Monday, December 20, 2010

Conway Notebook | Town linked to Mich. via popularity contest

CONWAY -- Why should anyone in Conway care about Grand Marais, Mich.?

Well, in the first place, both are registered contestants in the Reader's Digest We Hear You America online vote, in which the winner will get $40,000.

If Conway were to win, said Foster Hughes, Conway's director of Parks, Recreation and Tourism, it would put the money into luring more tourists from the oceanfront to visit the riverfront.

If Grand Marais wins, said Janie Dowe, a volunteer at the Grand Marais Chamber of Commerce, the money will go into a fund to rebuild a crumbling breakwall. The wall prevents silt from Lake Superior from inundating residents' property and keeps its harbor as an important refuge for fishermen and others trying to get out of the way of fast-moving storms that can turn the lake into a graveyard.

The second reason anyone should care about Grand Marais is that Dowe's son, Wally, was the turf management supervisor at Wild Wing Golf Course 13 to 14 years ago. She fondly remembers her visits here when Wally was in residence, as well as to a Pawleys Island restaurant where empty peanut shuckings were thrown to the floor.

As of Friday, there really wasn't much of a contest. Grand Marais had racked up the top tally, 89,323 votes, versus 1,494 for Conway. If you stayed on the voting website - www.rd.com/wehearyouamerica - more than a few minutes, the tabulation had changed in Grand Marais' favor.

Everyone along the Grand Strand knows the reasons Conway deserves votes in the contest, but Dowe said that Grand Marais (means "big marsh" in French) is not without its enticing eccentricities as well.

Michigan 22, the highway that connects to the town's 350 residents to just about any other place, runs 22 miles before it hits another town and another highway, and is known among locals as the town's driveway. The only school in Grand Marais educates all 44 of the town's students from kindergarten through 12th grade.

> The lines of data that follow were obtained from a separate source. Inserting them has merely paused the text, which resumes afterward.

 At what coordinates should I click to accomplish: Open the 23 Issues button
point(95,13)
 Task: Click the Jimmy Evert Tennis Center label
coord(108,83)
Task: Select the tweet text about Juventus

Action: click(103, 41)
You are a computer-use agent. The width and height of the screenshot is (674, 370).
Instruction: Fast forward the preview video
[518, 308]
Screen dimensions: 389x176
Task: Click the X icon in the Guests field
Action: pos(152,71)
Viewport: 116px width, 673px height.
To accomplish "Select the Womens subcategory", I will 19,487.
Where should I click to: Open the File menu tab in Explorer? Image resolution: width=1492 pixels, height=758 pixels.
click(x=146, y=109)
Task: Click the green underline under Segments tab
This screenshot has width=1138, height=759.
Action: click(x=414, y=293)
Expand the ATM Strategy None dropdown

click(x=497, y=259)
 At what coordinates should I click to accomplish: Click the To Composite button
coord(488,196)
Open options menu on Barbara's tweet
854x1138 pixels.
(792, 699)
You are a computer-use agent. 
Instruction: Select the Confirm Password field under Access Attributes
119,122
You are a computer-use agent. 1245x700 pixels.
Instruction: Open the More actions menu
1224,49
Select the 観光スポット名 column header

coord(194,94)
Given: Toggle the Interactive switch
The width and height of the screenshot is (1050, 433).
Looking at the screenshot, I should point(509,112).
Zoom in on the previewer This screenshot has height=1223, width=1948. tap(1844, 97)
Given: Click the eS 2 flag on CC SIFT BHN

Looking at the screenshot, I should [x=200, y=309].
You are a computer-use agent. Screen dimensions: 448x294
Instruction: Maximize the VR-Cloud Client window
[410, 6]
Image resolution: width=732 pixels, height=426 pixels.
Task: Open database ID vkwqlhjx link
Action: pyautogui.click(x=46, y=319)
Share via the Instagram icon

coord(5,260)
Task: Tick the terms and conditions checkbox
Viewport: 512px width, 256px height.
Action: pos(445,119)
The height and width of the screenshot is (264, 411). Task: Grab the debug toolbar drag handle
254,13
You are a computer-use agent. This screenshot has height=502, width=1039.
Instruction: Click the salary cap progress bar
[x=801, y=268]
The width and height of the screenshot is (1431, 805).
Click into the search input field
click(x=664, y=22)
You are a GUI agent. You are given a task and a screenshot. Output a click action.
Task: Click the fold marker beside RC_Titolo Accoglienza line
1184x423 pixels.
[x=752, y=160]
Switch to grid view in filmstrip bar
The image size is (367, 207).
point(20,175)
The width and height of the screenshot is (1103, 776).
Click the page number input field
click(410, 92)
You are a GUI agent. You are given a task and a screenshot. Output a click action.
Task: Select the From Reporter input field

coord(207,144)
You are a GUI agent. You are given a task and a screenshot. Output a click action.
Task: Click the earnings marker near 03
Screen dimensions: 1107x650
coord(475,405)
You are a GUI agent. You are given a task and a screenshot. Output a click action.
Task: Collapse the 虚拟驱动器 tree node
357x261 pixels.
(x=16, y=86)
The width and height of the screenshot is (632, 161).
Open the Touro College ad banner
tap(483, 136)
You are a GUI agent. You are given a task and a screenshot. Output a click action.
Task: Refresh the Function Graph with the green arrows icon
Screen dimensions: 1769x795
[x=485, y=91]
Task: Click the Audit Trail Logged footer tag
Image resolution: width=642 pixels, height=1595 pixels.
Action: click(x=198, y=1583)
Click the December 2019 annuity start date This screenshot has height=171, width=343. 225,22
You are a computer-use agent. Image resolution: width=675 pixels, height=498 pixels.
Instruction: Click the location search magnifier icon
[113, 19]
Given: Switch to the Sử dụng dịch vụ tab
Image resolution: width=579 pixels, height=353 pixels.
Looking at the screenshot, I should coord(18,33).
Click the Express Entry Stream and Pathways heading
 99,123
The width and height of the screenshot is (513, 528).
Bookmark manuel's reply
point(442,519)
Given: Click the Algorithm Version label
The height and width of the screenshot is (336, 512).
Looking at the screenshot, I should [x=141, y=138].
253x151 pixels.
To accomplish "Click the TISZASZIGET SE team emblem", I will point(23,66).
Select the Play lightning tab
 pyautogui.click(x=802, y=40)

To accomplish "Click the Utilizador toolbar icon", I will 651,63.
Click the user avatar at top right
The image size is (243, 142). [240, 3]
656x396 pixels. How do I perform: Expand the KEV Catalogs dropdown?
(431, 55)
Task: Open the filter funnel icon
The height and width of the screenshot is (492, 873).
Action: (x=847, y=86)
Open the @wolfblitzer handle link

They all get lots of individual attention, Dowe said.

You probably won't find as many Conwayites headed toward Grand Marais this time of year as there might be travelers in the other direction. After all, the wind chill there was 17 degrees at 2:30 p.m. Friday.

But the trip north might seem more enticing in July, when the average high in Grand Marais is 69 degrees.

Dowe said the town has been trying for years to raise the money to rebuild the breakwall, which was constructed in 1947 by the U.S. Army Corps of Engineers but never maintained as it should have been. Because of the breakwall, the town's harbor is the only safe storm refuge for 100 miles.

Dowe said the federal government has allocated just $1 million of the estimated $4 million cost to make the wall work again as it should while spending more than $3 million on studies about solutions.

After years of dealing with the Corps, Dowe said, town residents have decided "it's up to us to do it ourselves."

A couple of years ago, Dowe said, "sweet little old ladies" in Grand Marais raised more than $100,000 by painting wooden flowers and selling them.

"We're just a little town trying to keep going," Dowe said.

She insisted she has no idea how the town has racked up so many votes and said she knows of no one there glued to a computer screen and registering votes as fast as a cursor can move. Each person, after all, can cast but 10 votes per day, according to contest rules.

No matter the outcome, Conwayites may be able to focus on a competition with Georgetown rather than Grand Marais.

On Friday, Conway was in 47th place in the contest. Georgetown, with one vote, was solidly lodged in 2,820th place.

Perhaps what attracts voters to Grand Marais over any other town in the U.S. is the words Dowe uses to describe it.

"A phone to God is only 10 cents," she said, "because it's a local call."

Start the new year at the Christmas feast

Glenna Page, chief executive of human resources for Horry Telephone Cooperative, has some heart-healthy advice to those among us who think Christmas is for feasting: New Year's is just a week away and if you're like most people, your resolution will be to lose weight.

Start at the table, she said: Eat less. Follow that up with a walk around the neighborhood or playtime with the kids instead of a beeline to the couch.

Page should know what she's talking about. She's in charge of the company's wellness program, which was a reason it was recognized recently by the American Heart Association as just one of 13 S.C. businesses that are platinum level participants in the Association's Start! Movement program.

Page said more than 90 percent of the company's 720 employees are enrolled in a company health program that includes Wellness Wednesdays. Insurance premium discounts come to those participating in wellness center offerings and they are also encouraged to use the on-site walking trails and take the stairs rather than elevators when navigating from floor to floor at the company's Conway headquarters.

The Heart Association declared the company fit-friendly in its platinum level recognition, a state of mind that Page said can extend easily to the home with the help of education the company provides.

She said she, for instance, now uses applesauce as a substitute for oil when she makes her brownies. And she will, by the way, pit hers against anyone else's brownies made the old-fashioned way.